My least favorite question in the entire world is this:

"So what are your plans after college?"

This is my least favorite question because, for lack of a better phrase, I have no mother loving idea. It's frustrating because you spend four years studying one or more very concentrated subjects, but when you come to the end of college you feel as if you have no idea what you should be doing. You might be asking yourself how are you going to fit into the working world?

To say the least, I am sick and tired of this question. For those of you who are in the same boat as me, let me ease your burning hearts.

According to an article written by The Daily Caller, only 14% of college grads in 2015 had a real job right out of college. In case a light bulb didn't go off, that was only two years ago!

Just last year, according to Forbes, the hiring rate of recent college grads was 2.5%.
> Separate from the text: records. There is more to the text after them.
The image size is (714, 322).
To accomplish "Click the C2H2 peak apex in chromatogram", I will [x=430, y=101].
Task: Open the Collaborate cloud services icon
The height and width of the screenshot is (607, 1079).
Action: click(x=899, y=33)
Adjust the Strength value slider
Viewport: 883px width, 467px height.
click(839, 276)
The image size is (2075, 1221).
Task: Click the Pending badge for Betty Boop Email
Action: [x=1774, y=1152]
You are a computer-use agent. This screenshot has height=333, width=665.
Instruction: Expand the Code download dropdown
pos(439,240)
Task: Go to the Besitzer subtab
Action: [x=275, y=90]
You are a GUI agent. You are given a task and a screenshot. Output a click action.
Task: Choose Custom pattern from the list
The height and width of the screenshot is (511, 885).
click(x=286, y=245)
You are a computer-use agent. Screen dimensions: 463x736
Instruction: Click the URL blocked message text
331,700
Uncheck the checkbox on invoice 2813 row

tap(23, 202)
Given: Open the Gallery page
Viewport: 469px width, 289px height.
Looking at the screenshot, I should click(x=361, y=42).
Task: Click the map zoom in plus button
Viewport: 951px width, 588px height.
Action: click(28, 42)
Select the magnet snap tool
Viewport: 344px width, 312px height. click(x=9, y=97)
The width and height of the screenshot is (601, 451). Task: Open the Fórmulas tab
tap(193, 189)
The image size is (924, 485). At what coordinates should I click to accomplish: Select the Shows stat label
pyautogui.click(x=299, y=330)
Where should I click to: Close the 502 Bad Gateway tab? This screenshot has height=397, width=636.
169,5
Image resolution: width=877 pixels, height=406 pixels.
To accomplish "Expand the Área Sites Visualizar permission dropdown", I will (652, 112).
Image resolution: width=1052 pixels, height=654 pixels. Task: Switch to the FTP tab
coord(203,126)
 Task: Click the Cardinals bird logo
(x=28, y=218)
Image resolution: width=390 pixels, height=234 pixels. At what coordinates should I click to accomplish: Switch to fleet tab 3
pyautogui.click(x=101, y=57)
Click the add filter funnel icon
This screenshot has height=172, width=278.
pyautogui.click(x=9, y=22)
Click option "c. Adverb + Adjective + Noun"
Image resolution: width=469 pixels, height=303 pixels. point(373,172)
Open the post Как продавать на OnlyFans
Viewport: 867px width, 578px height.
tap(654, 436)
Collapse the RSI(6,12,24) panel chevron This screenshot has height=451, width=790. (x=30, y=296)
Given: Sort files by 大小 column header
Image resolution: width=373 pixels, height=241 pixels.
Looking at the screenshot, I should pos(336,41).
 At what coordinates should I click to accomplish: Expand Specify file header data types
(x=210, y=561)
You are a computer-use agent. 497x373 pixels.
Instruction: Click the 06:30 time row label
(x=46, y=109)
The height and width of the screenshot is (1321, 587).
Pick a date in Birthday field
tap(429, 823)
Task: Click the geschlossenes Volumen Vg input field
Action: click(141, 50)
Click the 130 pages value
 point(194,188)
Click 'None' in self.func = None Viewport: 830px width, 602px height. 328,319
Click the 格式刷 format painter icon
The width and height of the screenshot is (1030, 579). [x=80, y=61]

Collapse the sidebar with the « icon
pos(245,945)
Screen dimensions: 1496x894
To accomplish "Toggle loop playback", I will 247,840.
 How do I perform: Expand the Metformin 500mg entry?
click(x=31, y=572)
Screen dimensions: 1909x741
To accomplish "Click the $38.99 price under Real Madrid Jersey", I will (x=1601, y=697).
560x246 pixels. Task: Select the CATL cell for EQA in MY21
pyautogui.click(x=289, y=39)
Now, I am not saying this to discourage you. I'm also not discouraging you to shoot for the stars, because that is also important. I share these facts to lighten your load because around this time it feels like family, friends, and even your fellow student body expects you to have it all together.

The fact of the matter is that if you get a job right out of college, you are in the lower percentile, and good for you. However, if you don't have your life completely planned out, you are clearly not alone.

We all have that one friend who seems to have solved the puzzle of life, and has a career lined up after graduation.

So what!

I find myself comparing my plans to their plans, and it's an extremely self destructive thing to do. Trust me, it does more harm than help. Go at your own pace. Really take you time job searching. Pick up a few part time jobs until something is just the right fit. Most importantly, DO NOT SETTLE BECAUSE OF THE PRESSURE.

I am sick of people thinking it is shameful to not have it all together, if anything it just makes us more human.

If you do happen to land a career, but it has nothing to do with the major you just dedicated four years to, that is okay too! Never rule anything out. You will be surprised where the skills from your major take you.

Throughout all of this chaos, it is important to remain humble and understand that just because we survived four years in college, doesn't mean we are owed a career. It takes effort. But as they say, good things come to those who wait.

To the undecided college grad, it's okay to still be undecided, even if you think you have decided.